### Stored data
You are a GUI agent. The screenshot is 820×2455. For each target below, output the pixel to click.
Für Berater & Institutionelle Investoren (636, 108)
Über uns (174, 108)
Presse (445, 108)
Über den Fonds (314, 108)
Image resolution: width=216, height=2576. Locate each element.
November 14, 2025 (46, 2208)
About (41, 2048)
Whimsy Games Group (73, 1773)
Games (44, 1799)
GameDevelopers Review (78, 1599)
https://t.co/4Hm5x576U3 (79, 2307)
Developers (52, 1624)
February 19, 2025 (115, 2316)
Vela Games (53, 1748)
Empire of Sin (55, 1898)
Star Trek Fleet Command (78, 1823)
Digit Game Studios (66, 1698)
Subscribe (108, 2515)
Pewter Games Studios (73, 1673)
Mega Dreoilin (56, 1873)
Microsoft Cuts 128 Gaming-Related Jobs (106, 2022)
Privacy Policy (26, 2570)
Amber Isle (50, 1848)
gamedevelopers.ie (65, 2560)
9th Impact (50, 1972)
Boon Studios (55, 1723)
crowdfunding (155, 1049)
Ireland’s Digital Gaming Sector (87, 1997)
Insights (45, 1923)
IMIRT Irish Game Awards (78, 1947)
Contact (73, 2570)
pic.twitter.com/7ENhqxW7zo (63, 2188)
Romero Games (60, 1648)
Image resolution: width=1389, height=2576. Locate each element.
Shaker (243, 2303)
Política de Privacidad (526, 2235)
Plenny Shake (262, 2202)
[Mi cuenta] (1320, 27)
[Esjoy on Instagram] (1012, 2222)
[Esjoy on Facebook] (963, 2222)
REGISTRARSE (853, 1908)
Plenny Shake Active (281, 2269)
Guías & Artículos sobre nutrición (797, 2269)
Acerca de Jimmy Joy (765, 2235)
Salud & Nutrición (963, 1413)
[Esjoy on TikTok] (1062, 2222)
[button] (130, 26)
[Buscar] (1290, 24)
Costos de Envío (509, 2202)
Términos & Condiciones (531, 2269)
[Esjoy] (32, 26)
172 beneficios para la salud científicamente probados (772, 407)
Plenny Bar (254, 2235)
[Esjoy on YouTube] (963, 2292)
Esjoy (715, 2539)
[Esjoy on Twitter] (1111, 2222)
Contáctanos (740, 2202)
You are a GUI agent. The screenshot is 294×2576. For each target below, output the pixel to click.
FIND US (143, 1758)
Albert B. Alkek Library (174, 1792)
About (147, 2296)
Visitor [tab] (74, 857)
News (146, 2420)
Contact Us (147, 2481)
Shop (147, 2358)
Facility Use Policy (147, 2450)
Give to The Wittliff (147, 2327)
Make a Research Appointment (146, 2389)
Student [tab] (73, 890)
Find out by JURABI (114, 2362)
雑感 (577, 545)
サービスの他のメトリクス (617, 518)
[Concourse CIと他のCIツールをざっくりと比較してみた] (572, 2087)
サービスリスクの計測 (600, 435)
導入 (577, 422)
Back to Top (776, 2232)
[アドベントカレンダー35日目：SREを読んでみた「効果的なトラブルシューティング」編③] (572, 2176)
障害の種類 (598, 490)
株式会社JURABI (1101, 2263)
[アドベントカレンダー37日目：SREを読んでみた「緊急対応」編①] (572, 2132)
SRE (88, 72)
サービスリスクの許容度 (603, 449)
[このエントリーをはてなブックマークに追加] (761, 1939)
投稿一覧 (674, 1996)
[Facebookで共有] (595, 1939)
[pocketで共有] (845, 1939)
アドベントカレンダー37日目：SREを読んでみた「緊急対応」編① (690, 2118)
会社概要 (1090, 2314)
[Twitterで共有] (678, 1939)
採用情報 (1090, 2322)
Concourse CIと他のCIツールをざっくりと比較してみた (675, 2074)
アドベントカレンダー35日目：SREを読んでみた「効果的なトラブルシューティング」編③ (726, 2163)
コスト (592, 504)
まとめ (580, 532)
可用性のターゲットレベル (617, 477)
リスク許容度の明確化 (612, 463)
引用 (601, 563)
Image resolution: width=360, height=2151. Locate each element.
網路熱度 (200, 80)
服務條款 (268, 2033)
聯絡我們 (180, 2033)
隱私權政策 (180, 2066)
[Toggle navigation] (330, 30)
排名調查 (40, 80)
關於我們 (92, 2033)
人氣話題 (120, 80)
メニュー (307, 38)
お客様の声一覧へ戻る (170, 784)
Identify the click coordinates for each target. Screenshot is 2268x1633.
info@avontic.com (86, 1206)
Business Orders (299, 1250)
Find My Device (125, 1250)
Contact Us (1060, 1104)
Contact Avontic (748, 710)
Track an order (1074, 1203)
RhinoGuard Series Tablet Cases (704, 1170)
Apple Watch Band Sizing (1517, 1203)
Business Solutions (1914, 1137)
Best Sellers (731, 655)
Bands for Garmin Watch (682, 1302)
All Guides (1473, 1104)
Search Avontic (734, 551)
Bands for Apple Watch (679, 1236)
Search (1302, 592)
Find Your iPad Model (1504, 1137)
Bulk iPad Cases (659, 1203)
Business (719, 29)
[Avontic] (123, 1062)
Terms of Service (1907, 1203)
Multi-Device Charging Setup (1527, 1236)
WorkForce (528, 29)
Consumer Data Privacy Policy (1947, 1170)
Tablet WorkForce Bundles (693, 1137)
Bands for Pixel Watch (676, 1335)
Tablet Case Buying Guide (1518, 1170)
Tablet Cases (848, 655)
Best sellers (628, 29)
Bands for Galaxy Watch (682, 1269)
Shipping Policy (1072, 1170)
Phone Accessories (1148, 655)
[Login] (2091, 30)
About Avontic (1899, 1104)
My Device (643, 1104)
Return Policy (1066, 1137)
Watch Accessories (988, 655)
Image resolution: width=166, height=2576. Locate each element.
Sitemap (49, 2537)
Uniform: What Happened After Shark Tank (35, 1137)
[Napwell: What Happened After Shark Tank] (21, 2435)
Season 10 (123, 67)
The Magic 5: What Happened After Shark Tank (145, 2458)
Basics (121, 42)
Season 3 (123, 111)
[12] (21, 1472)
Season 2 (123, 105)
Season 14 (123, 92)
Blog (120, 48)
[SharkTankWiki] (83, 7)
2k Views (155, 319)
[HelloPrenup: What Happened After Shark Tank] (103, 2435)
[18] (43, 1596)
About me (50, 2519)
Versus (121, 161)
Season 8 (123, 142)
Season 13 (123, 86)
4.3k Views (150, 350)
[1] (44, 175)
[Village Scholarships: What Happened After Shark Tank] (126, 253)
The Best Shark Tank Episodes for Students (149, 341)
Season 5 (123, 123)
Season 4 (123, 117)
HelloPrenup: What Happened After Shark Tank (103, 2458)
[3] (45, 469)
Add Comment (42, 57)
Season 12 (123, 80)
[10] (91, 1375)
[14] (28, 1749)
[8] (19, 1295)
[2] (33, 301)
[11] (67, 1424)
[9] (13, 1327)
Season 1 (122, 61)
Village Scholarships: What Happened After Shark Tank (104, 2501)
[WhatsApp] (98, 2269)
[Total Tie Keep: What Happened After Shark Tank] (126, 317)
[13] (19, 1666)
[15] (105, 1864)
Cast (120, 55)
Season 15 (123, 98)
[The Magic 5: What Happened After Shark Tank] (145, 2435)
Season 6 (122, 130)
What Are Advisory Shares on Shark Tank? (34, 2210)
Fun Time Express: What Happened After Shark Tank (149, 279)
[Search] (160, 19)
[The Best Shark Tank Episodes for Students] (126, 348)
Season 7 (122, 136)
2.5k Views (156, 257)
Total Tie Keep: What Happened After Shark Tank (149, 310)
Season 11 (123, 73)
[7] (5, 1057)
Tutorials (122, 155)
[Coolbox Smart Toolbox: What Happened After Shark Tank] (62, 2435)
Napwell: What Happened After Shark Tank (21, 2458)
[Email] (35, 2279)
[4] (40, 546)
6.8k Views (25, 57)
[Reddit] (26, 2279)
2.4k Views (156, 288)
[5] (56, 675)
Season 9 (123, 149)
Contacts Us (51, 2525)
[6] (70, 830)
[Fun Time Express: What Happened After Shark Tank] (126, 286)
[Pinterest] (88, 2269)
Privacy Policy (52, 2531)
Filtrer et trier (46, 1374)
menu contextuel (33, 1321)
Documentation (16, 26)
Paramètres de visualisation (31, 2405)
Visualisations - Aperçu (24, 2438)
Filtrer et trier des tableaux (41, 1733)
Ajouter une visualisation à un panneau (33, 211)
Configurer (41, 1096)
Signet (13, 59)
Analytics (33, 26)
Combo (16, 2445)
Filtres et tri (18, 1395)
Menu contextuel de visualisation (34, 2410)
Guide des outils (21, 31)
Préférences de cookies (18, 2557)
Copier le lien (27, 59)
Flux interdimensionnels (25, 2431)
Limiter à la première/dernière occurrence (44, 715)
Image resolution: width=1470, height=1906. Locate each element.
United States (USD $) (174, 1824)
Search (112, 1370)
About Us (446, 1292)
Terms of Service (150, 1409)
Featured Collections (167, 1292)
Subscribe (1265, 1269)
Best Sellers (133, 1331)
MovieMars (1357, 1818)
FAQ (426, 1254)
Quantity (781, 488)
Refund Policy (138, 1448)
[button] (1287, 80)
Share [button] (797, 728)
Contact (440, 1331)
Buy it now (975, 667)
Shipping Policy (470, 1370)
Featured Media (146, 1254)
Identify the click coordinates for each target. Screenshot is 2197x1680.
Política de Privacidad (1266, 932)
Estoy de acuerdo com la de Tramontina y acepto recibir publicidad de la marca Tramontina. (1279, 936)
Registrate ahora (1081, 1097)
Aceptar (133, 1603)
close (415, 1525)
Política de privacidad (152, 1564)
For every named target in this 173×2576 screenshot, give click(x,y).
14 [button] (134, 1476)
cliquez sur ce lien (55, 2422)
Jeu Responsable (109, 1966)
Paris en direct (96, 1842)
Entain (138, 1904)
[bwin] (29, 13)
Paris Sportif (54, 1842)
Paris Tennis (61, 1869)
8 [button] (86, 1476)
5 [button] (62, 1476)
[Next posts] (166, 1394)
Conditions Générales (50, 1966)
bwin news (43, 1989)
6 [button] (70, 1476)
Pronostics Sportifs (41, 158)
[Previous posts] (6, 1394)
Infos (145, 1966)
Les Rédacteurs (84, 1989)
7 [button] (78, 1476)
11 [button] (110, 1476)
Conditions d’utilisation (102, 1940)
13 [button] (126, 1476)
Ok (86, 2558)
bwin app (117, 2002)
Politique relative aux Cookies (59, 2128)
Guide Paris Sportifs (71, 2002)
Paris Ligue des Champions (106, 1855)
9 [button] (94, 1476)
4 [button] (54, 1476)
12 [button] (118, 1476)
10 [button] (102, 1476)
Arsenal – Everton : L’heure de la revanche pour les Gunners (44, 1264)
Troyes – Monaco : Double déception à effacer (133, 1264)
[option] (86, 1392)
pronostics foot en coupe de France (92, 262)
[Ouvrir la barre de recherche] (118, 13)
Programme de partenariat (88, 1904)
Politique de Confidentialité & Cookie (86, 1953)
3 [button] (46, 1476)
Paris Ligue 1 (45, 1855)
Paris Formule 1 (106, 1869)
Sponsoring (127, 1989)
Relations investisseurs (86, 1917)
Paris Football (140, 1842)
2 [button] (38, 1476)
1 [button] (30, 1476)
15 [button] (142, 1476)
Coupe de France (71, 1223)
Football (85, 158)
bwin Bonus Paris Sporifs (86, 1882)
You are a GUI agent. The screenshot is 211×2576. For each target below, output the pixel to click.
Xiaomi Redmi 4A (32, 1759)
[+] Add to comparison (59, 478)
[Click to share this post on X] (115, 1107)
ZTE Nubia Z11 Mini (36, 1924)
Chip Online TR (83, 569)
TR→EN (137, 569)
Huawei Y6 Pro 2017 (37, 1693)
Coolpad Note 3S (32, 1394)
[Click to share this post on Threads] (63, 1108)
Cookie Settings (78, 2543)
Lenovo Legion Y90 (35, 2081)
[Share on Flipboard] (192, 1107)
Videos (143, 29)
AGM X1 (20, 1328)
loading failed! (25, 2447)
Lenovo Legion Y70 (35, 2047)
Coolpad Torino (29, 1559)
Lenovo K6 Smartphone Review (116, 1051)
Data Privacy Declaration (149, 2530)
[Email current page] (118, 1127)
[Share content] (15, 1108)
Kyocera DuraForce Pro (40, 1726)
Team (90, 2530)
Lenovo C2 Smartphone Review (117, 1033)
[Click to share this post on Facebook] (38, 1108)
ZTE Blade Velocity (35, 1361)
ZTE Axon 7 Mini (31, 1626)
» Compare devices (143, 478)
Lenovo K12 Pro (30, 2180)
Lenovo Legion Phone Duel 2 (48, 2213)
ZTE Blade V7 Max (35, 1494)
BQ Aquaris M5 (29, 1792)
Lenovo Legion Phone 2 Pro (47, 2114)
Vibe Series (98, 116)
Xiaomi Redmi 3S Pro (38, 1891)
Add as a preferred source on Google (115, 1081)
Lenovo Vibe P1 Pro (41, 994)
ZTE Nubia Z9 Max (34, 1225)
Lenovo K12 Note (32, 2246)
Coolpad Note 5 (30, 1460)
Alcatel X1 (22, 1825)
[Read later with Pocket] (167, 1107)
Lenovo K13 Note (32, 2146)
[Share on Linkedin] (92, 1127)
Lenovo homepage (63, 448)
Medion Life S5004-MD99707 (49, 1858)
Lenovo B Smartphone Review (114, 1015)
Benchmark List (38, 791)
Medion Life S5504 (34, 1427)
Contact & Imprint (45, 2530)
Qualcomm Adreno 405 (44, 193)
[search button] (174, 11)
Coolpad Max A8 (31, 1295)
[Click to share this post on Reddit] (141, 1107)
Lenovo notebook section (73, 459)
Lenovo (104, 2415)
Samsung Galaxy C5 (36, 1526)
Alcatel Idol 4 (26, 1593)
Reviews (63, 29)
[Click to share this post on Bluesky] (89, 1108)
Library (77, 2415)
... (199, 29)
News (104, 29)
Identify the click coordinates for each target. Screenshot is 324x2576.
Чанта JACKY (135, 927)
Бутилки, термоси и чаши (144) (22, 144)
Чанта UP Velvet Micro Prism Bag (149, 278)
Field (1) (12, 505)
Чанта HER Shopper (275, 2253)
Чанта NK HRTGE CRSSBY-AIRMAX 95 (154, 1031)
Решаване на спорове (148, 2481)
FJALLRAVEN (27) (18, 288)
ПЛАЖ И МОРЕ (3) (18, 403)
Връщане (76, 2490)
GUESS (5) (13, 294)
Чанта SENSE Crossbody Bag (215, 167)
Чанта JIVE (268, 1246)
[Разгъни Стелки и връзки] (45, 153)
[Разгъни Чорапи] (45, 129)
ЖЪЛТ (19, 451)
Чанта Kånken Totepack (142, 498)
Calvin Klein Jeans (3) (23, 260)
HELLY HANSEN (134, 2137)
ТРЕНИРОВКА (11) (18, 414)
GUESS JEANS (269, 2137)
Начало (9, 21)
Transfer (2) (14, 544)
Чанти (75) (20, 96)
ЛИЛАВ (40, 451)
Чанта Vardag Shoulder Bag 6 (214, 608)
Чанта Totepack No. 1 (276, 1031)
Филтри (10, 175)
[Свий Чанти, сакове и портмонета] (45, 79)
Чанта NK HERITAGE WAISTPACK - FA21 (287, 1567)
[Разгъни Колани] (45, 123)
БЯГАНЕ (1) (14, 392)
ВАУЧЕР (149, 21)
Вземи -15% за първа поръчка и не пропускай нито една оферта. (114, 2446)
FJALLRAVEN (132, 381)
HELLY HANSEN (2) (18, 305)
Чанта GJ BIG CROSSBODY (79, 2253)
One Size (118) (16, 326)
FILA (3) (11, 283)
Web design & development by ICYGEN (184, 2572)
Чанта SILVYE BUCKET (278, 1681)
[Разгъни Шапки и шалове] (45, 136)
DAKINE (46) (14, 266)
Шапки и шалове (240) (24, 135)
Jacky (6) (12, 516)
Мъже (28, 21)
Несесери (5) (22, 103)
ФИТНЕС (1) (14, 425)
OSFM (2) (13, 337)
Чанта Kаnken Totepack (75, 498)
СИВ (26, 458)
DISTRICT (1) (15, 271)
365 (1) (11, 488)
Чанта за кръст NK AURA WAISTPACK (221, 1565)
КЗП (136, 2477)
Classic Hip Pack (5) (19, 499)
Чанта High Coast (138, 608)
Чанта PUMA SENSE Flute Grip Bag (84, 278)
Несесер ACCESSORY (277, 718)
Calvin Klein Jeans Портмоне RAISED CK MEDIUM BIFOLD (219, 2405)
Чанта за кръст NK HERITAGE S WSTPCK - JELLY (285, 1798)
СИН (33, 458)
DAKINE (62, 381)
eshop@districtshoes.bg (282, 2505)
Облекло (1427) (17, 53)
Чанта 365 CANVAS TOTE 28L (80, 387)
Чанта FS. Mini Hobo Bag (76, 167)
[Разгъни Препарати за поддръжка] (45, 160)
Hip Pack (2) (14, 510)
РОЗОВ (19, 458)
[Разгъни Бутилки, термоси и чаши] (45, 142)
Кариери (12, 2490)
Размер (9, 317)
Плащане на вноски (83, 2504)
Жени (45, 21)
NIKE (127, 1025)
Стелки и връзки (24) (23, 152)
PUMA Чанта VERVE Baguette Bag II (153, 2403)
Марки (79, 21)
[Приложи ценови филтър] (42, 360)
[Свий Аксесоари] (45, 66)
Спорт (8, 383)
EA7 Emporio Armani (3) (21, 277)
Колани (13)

### What is expected
Please copy, exactly and with nothing else, the lines above beginning at the line that has "Plenny Shake Active (281, 2269)" and ending with the line that has "[Esjoy] (32, 26)".

### Solved problem
Plenny Shake Active (281, 2269)
Guías & Artículos sobre nutrición (797, 2269)
Acerca de Jimmy Joy (765, 2235)
Salud & Nutrición (963, 1413)
[Esjoy on TikTok] (1062, 2222)
[button] (130, 26)
[Buscar] (1290, 24)
Costos de Envío (509, 2202)
Términos & Condiciones (531, 2269)
[Esjoy] (32, 26)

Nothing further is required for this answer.